→ **Selection**

----------------------------------------

Based on our AUC measurements, it appears that we are in fact overfitting. 

Trees overfit when they have too much depth and make overly complex rules that match the training data, but aren't able to generalize well to new data. This may seem to be a strange principle at first, but the deeper a tree is, the worse it typically performs on new data.

### Reducing overfitting with a shallower tree
There are three main ways to combat overfitting:

1. "Prune" the tree after we build it to remove unnecessary leaves.
2. Use ensembling to blend the predictions of many trees.
3. Restrict the depth of the tree while we're building it.

#### Limiting tree depth during the building process
We can restrict tree depth by adding a few parameters when we initialize the DecisionTreeClassifier class:

- max_depth - Globally restricts how deep the tree can go
- min_samples_split - The minimum number of rows a node should have before it can be split; if this is set to 2, for example, then nodes with 2 rows won't be split, and will become leaves instead
- min_samples_leaf - The minimum number of rows a leaf must have
- min_weight_fraction_leaf - The fraction of input rows a leaf must have
- max_leaf_nodes - The maximum number of total leaves; this will cap the count of leaf nodes as the tree is being built

Some of these parameters aren't compatible, however. For example, we can't use max_depth and max_leaf_nodes together.

In [16]:
# Decision trees model by reducing the tree depth or sample split
clf = DecisionTreeClassifier(random_state=1, min_samples_split = 13)

clf.fit(train[columns], train["high_income"])

train_auc = roc_auc_score(train["high_income"], clf.predict(train[columns]))
test_auc = roc_auc_score(test["high_income"], clf.predict(test[columns]))
print(train_auc)

----------------------------------------

→ **To be done**
Transcribe the overfitting passage above word for word, beginning at the words "3. Restrict the" and stopping after "and max_leaf_nodes together.".

→ **Supplied material**
----------------------------------------

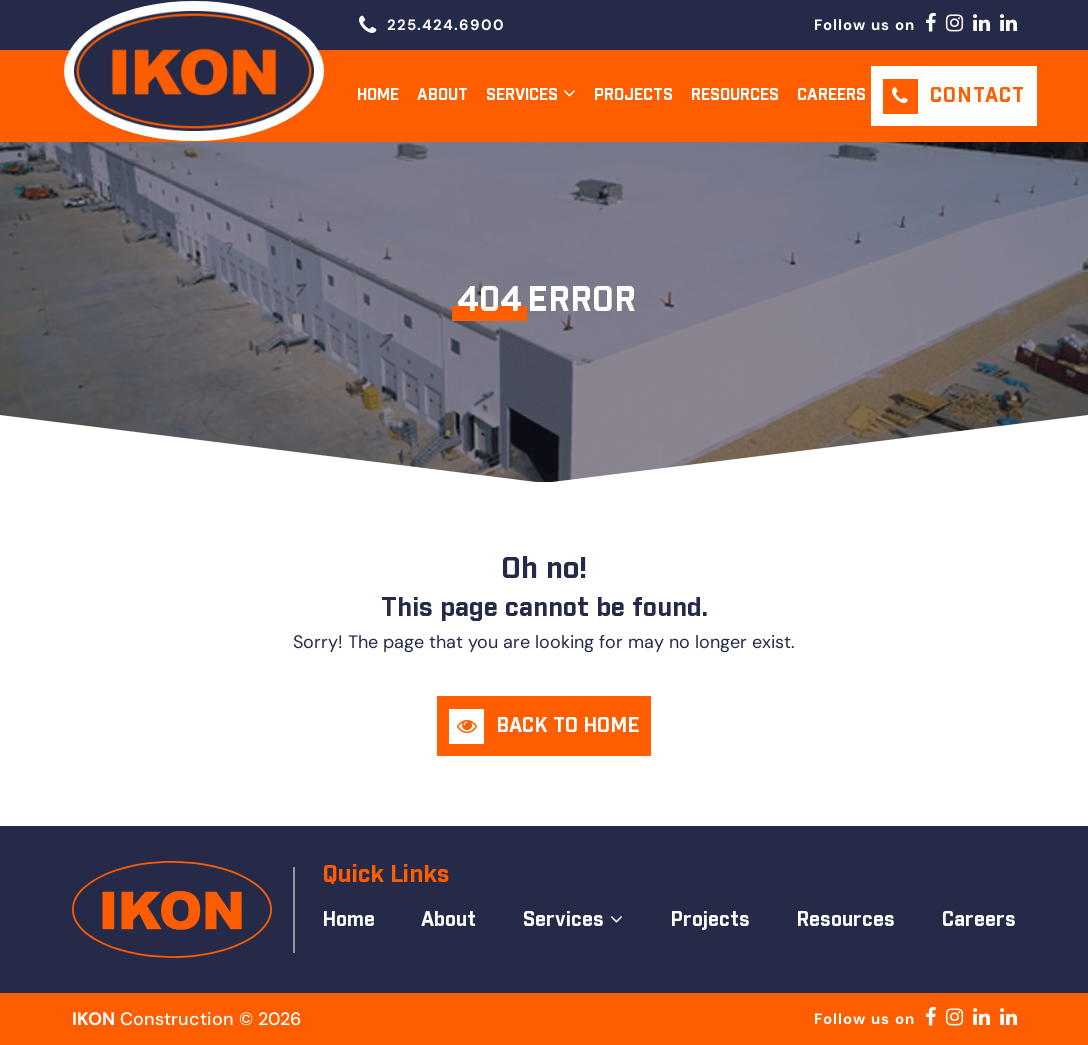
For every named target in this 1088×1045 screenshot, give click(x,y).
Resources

----------------------------------------

→ **Result for this exercise**
3. Restrict the depth of the tree while we're building it.

#### Limiting tree depth during the building process
We can restrict tree depth by adding a few parameters when we initialize the DecisionTreeClassifier class:

- max_depth - Globally restricts how deep the tree can go
- min_samples_split - The minimum number of rows a node should have before it can be split; if this is set to 2, for example, then nodes with 2 rows won't be split, and will become leaves instead
- min_samples_leaf - The minimum number of rows a leaf must have
- min_weight_fraction_leaf - The fraction of input rows a leaf must have
- max_leaf_nodes - The maximum number of total leaves; this will cap the count of leaf nodes as the tree is being built

Some of these parameters aren't compatible, however. For example, we can't use max_depth and max_leaf_nodes together.